Со временем он растолстел и обрюзг — он ничего не делал, ел все подряд и в больших количествах. Мало-помалу он познакомился со всеми в доме, но не понимал, что он здесь тоже свой. Их лица казались ему чужими — он их не вспомнил. Почти всегда он был приветлив и выглядел довольным. Лишь иногда, случайно увидев свежую, только что отколотую щепку, начинал плакать, и успокоить его было нелегко.
Его жена сама управлялась с хозяйством. Она уволила старшего рабочего за то, что тот за столом посмеялся над каким-то беспомощным жестом Тидемана. Парень этот вернулся через несколько дней, чтобы объяснить, что он не хотел никого обидеть, но она лишь выдала положенные ему деньги, не слушая объяснений, и вышла из комнаты. Однажды вечером, когда сын мельника начал к ней приставать и запер дверь, она схватила висевшее на стене охотничье ружье и так и стояла с ним в руках, пока тот, глупо ухмыляясь, не убрался восвояси. Такие попытки предпринимали и другие, но успеха не имели. Жене Тидемана было тридцать пять лет, и красота ее была строгой и гордой. Она надрывалась на работе, но никого к себе не подпускала.
В течение первых месяцев на усадьбу частенько приезжали доктора. Тидеман от них прятался, и его всякий раз приходилось искать. Только если его звала жена, он слушался и появлялся. Один из докторов оставался на усадьбе почти целый год, чтобы попытаться вылечить Тидемана. Когда он уезжал, жене пришлось продать несколько голов скота. В тот год урожай зерновых сильно пострадал от обильных летних дождей, картофель тоже плохо удался. Трудный выпал год.

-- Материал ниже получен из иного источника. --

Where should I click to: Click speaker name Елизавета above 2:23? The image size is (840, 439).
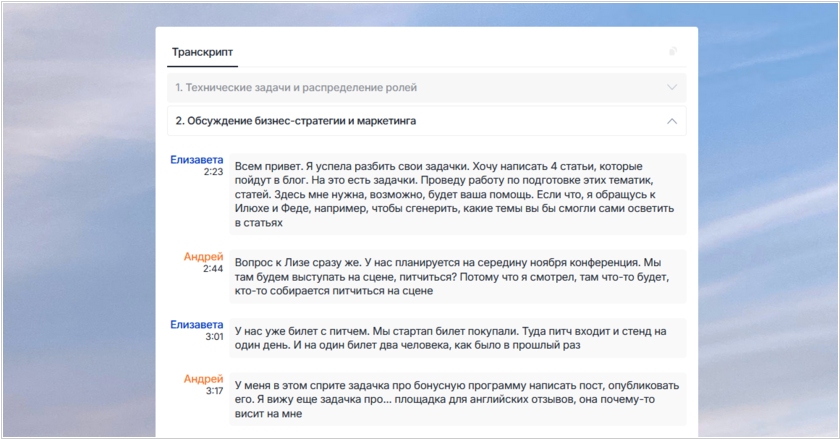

Но состояние Тидемана не изменилось. Жена его равнодушно выслушала заключение доктора, словно оно ее не интересовало. Однако по ночам, когда Тидеман во сне начинал бормотать непонятные слова и метаться по кровати, она прижималась к нему всем телом, словно веря, что ее тепло сможет ему помочь; при этом она прислушивалась к его бормотанью, задавала вопросы и заговаривала с ним. Он не отвечал, но постепенно успокаивался и вскоре засыпал.
Так проходили годы.
Однажды к ним в гости на несколько дней приехал фронтовой товарищ Тидемана. Он привез фотографии, сделанные в те времена, и в последний вечер показал их хозяйке дома. Среди них было и групповое фото взвода, в котором служил Тидеман. На снимке солдаты сидели голые по пояс перед блиндажом и ухмылялись: они искали вшей в нательных рубахах. Улыбающийся Тидеман — второй справа — сидел с поднятой вверх рукой, крепко сжимая большой и указательный пальцы.
Жена Тидемана просмотрела все снимки один за другим. Когда она была занята этим, в комнату вошел Тидеман. Тяжелыми шагами он прошел к печке и сел на стул. Жена взяла групповой снимок и долго держала его перед собой, переводя глаза с поблекшего снимка на апатичную фигуру у печки.
— Значит, там это и случилось? — спросила она.
Товарищ мужа кивнул.
Женщина надолго замолчала. В тишине слышалось только шумное дыхание Тидемана. Какая-то мошка влетела в окно и начала порхать вокруг лампы. Дрожащая тень ее крыльев запрыгала по столу и по фотографиям, придавая им видимость движения и жизни. Женщина показала на снимки траншей и разрушенных деревень.
— Это все и сейчас так?
— Да уж наверняка, — ответил товарищ мужа.
Быстрым движением она протянула ему карандаш и разгладила ладонью пакетик из-под сахара, лежавший рядом с ней на скамье под окном.